Also unbelievable is the 6+ inches of snow we've got outside. Still snowing too. Predictions for our area are 8-16 inches before it stops tomorrow morning. School was cancelled today b/c of the weather, and therefore my plans were re-arranged as well. John and I have been at a conference at Glen Eyrie this week. A pastors conference. Interesting, but very good. The speaker is a guy that he's hoping to sign for his next book. Great guy. And the guy leading the devotion each day is also an author John is working with. I just met his wife and they're a great couple. I enjoyed myself very much and was a little bummed that I couldn't just take the kids with me this morning. Just talked to John and while we have 6 or more inches of snow on the ground, Glen Eyrie has none. Just rain and the occasional snow shower. We're about 15 miles north of there and about 800 feet higher in elevation and we're getting pounded. It's all about elevation folks. I'm very tired of snow, but can be excited about it for the nice, new friends we met from Oregon and Texas who don't see snow very often. Only they'll have to trek up our way to really experience it this week.

Thursday, April 19, 2007

Stay Close...

John wrote this yesterday and I said I could share it here. Beautiful...


I checked on our girls last night before I went to bed. They had finally fallen asleep after several water runs, a quick check to see who got booted off of Dancing With The Stars, and some last minute giggling. My "check" on them is routine; turn off the radio, make sure they're covered up, and switch off the night light.

Our youngest, Abbey, had crawled over in the bed with Sarah (they have twin beds bumped up against each other) and I was going to pull her back over in her bed. When I hunkered down to lift Abbey over, I noticed the girls' arms were intertwined. I followed the arms to the hands and then on to the fingers. My girls, my princesses, my fathers- be-good-to-your-daughters daughters were asleep, holding hands with their fingers interlaced. I backed-up and just looked at them. I went and got Meredith, saying, "Come see this" and we both stood, arm in arm, at the wonder of our girls.

We spent some time last night watching a little, a little mind you, of the coverage of the Virginia Tech shooting. I asked the kids if their teachers had said anything about that at school and they said, "No." I didn't need a day-long symposium on the event, but I did feel like the teachers owed the kids at least a nod to this tragedy.

We didn't make the kids sit still and watch the news report; they came and went as they pleased. But we did answer any questions they had and made some comments at points in the report. We cried at images of lives cut short, a "cold" shooter who may have just been "sad," and shuddered at the reporters' insatiable quest for the answer to "how did you feel?"

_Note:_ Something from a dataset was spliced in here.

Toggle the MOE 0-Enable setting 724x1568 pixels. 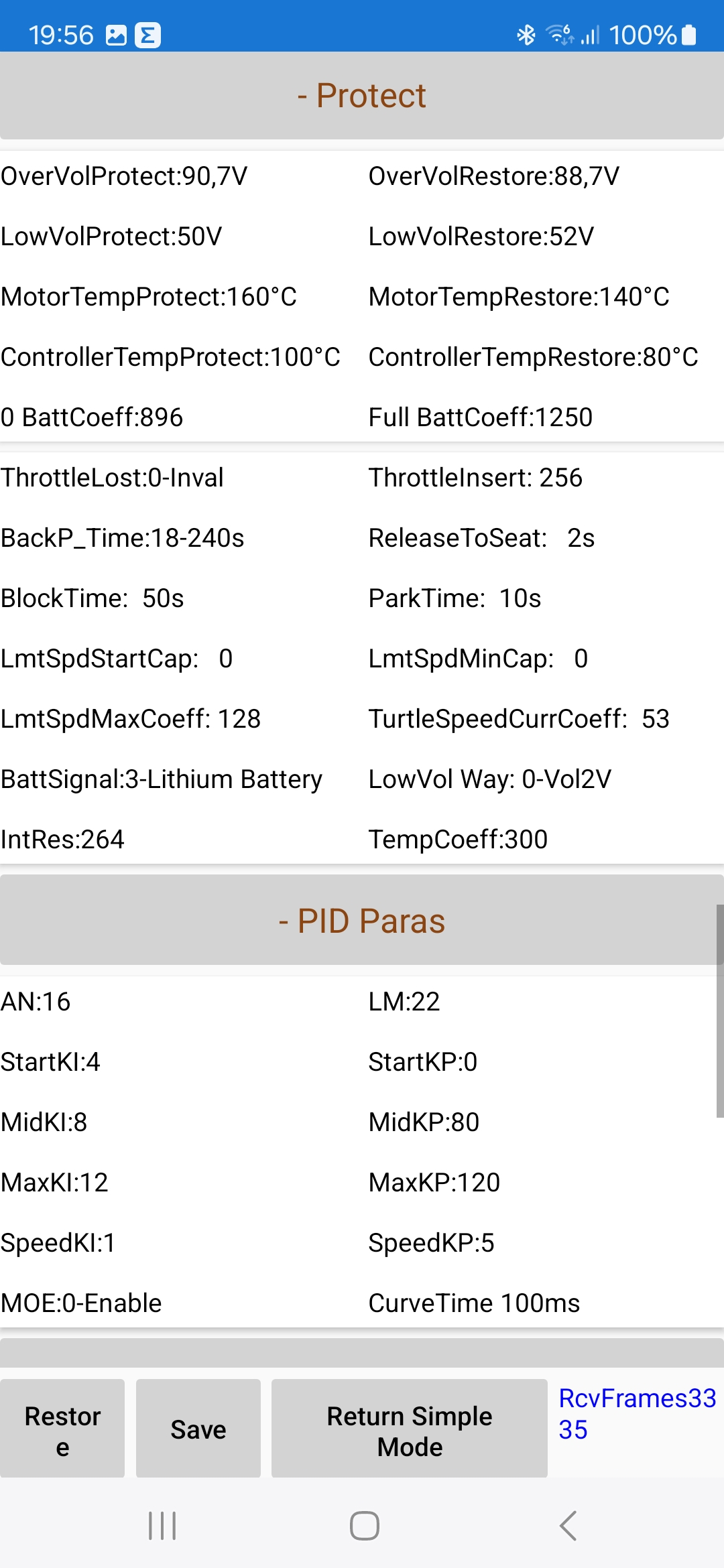pos(81,1303)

Our son, Will, watched intently, but the girls came and went, playing in their rooms for awhile and then returning to the den for a few and then back to playdough and dolls. I wonder if the girls saw and heard more than I realized? In the beauty of their innocence, they could stand just a little and then had to return to the safety of play? Maybe. I don't know for sure. But it sure felt like the final thing they did before surrendering to sleep last night was to lock arms and hold hands, fingers and all. To shrunch up next to each other, as close as possible, and hang on...for they were entering the night, where things are dark and unseen and alma maters become via dolarosas in the twinkling of an eye.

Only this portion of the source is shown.